Questions to answer:
(1) The passage on how the Europeans can mishandle Brexit states several conditions that Iceland, Norway and Switzerland accept under their agreements with the EU. List each of those conditions.
(2) Resume the passage on how the Europeans can mishandle Brexit, picking up right after its final sentence.

Extracted text:
####
How the Europeans can mishandle Brexit

The EU side can also mishandle Article 50. As the recent indiscretions of Martin Selmayr have shown, Brussels itself is not immune from cack-handed diplomacy. The greatest risk, however, is that the impressive solidarity shown so far between the EU institutions and among the 27 member states will begin to fall apart. While the guidelines agreed by the European Council on 29 April are measured and intelligible, the situation with regard to the Commission’s negotiating directives, due to be agreed by the General Affairs Council on 22 May, is more problematic.[3] Germany, in particular, seems unwilling to trust the Commission with charge of the Article 50 talks. Cherry-picking has started. The French want to talk about fish and the Germans about cars. Poland wants to impose tough conditions on the UK to protect the 0.92m Poles resident in Britain.

An inherent contradiction begins to emerge in the approach of the EU 27: on the one hand they insist that the UK post-Brexit will be treated like a third country, while on the other they seem to believe they can impose conditions on the UK similar to those imposed on Iceland, Norway or Switzerland. Those three countries, however, have signed agreements with the EU that were conceived as pre-accession instruments; they agree to abide by EU rules even though they have no say in making them; they pay into the EU budget; they have to accept EU immigrants; and they respect the ultimate jurisdiction of the European Court of Justice (ECJ). As things stand, none of those conditions, either individually or severally, are acceptable to the United Kingdom. As the Norwegians are the first to aver, Britain is not Norway.

On the vexed question of citizens’ rights, the EU becomes increasingly bossy. The EU is demanding that the UK preserves the same level of protection as afforded by EU law, and for the lifetime of those concerned, to EU citizens who are already resident in the UK or who come to reside in the UK before Brexit. Mr Barnier is being expected to negotiate legal guarantees for effective equal treatment between EU citizens and British nationals even after Brexit, including an extension of the judicial authority of the ECJ. All this might look straightforward to the EU, but it will be nigh impossible for Mrs May to accept. British officials are talking airily of extending the right of permanent residence to any EU worker who wants it, but without promising the same residency rights for their dependents or with the conditions of social welfare that currently pertain. The risk is that the two sides slip into entrenched but simplistic, incompatible positions. London and Brussels are equally guilty of talking past each other.
####
Source material:
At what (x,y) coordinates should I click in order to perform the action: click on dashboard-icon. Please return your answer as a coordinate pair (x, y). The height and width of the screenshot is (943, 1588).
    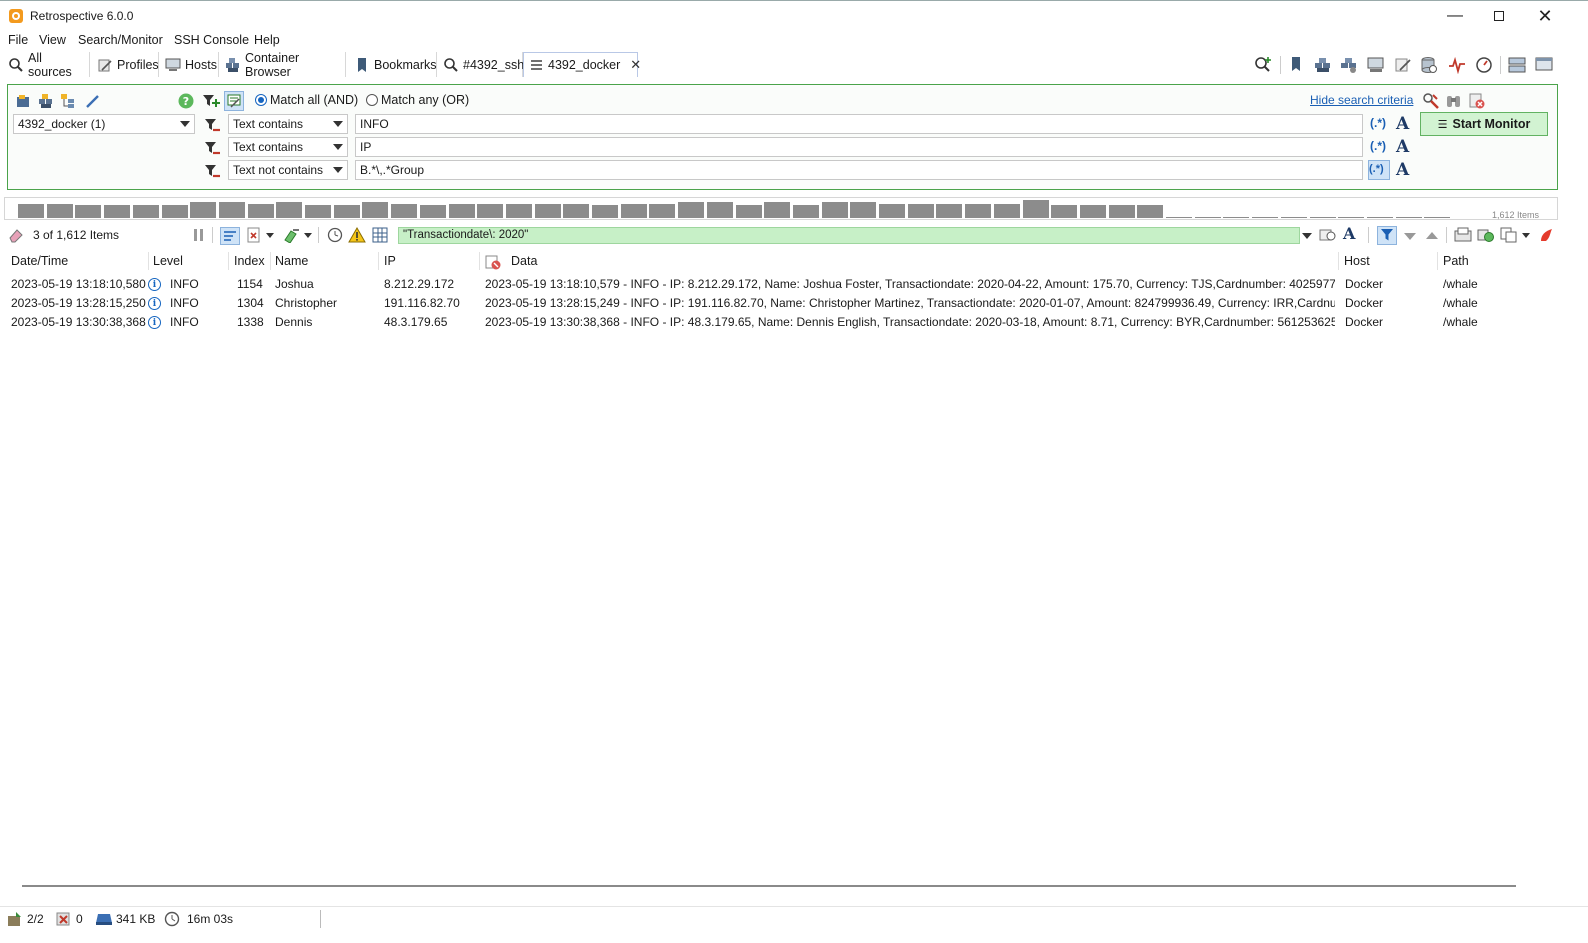
    Looking at the image, I should click on (1484, 64).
####
Outputs for the tasks:
(1)
- They agree to abide by EU rules even though they have no say in making them.
- They pay into the EU budget.
- They have to accept EU immigrants.
- They respect the ultimate jurisdiction of the European Court of Justice (ECJ).

(2)
A similar tendency threatens to frustrate a budgetary settlement. Some EU governments are succumbing to the temptation to pile financial demands on to the UK over and beyond the reasonable sum of €60bn first identified by the Commission and the Court of Auditors. It would be more sensible to agree that the UK stays within the EU budget for both revenue and expenditure until the current multi-annual financial framework agreement closes at the end of 2020. Such a compromise would benefit existing British recipients of EU funds, not least the farmers, universities and local government; it would induce stability, simplify the bureaucracy and lower costs for everybody. The British should be willing to meet all their contractual and legacy obligations as their contribution to closing the accounts. The UK could forgo a share of EU assets in exchange for a deal on certain liabilities, such as unfunded pensions. If the total money owed by the UK to the EU is around €60bn, that is not a large sum in real terms, at 3% of GDP. Despite Mr Barnier’s insistence on there being a single bill, its payment will be spread over many years. But it seems that anything much less than a total of €60bn would mean leaving the 27 badly out of pocket – with the inevitable result that their negotiating stance will harden.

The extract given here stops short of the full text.